3

I am doing a simple Data Frame that can read and write CSV, and includes sorting function to sort by column. How can I sort the correct column by inputting the Column Header, and exclude the Column Header row from the sorting?

This is a sample data of the CSV file:

Name,Age,Salary
Lim,20,2000
Tan,20,3000
Mah,19,2500
Roger,10,4000

I have declared my 2D List, the data will looks like:

List<List<String>> COLUMNDATA = new ArrayList();
COLUMNDATA = [[Name, Age, Salary], [Lim, 20, 2000], [Tan, 20, 3000], [Mah, 19, 2500], [Roger, 10, 4000]]

I want to sort the correct column by passing in the Column Header, and the Column Header row is not included in the sorting. eg:

COLUMNDATA.sort(“Age”)

So that it will become this:

Name,Age,Salary
Roger,10,4000
Mah,19,2500
Lim,20,2000
Tan,20,3000

I have used Comparator and Collections.sort, and I'm stuck now. How can I achieve the function I want?

final Comparator<List<String>> comparator = new Comparator<List<String>>() {
    @Override
    public int compare(List<String> object1, List<String> object2) {
        return object1.get(1).compareTo(object2.get(1));
    }
};

Collections.sort(COLUMNDATA, comparator);
for (List<String> list : COLUMNDATA) {
    System.out.println(list);
}
Vaporeon
  • 33
  • 3

5 Answers5

2

Here is how to do it as you required. Once the comparator is defined, just sort on the sublist starting with list 1, skipping over the headings. Since it is a view of the original list it still sorts the required items.

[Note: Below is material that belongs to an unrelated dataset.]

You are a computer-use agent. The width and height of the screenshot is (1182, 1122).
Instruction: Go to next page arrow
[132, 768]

First make a field map on which field to sort. You can make this case insensitive if you want. For this example, case is important.

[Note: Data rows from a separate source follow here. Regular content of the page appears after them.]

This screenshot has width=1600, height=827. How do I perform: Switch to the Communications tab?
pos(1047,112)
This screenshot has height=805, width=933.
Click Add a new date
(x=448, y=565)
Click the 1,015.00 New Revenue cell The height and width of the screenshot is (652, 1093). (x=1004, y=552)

static Map<String, Integer> sortingFields = new HashMap<>();
static {
    List<String> columns = List.of("Name", "Age", "Salary");
    for (int i = 0; i < columns.size(); i++) {
        sortingFields.put(columns.get(i), i);
    }
}

create the list of lists.

List<List<String>> data = new ArrayList<>();
data.add(new ArrayList<>(List.of("Name" ,"Age", "Salary")));
data.add(new ArrayList<>(List.of("Lim", "20", "4000")));
data.add(new ArrayList<>(List.of("Tan",   "20", "3000")));
data.add(new ArrayList<>(List.of("Mah",   "19", "2500")));
data.add(new ArrayList<>(List.of("Roger", "10", "3500")));

Now invoke the sort and print

sort("Age", data);
data.forEach(System.out::println);

Prints

[Name, Age, Salary]
[Roger, 10, 3500]
[Mah, 19, 2500]
[Lim, 20, 4000]
[Tan, 20, 3000]

Here is the sort method.

public static void sort(String Column, List<List<String>> data) {
        // use the column string to select the column number to sort.
        Comparator<List<String>> comp =
                (a, b) -> a.get(sortingFields.get(column))
                        .compareTo(b.get(sortingFields.get(column)));

  data.subList(1,data.size()).sort(comp);
}


And here is how I would recommend you organize your data and do the sorting.

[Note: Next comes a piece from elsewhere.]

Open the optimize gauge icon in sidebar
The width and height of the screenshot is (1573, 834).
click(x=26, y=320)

First create a class as shown. Then populate the list with instances of the class using the data. Then simply specify the getter to sort on. You can add as many additional fields and their getters as required.

The reason is that it allows mixed types to be stored in the same object and still be sorted. If you sort on a String number it will sort lexcally rather than numerically. This will be a problem unless you convert to an integer (to see this, change 4000 to 400 and sort on salary above). But if you want to sort on the name, you would need a different comparator since converting a non-int to an int will throw an exception. This could all be mitigated to some degree but it isn't as straight forward as creating a class.

By simply changing the method reference to the desired getter you can sort the List on any field. If no getter is present, and the field is public (not recommended) you can use a lambda.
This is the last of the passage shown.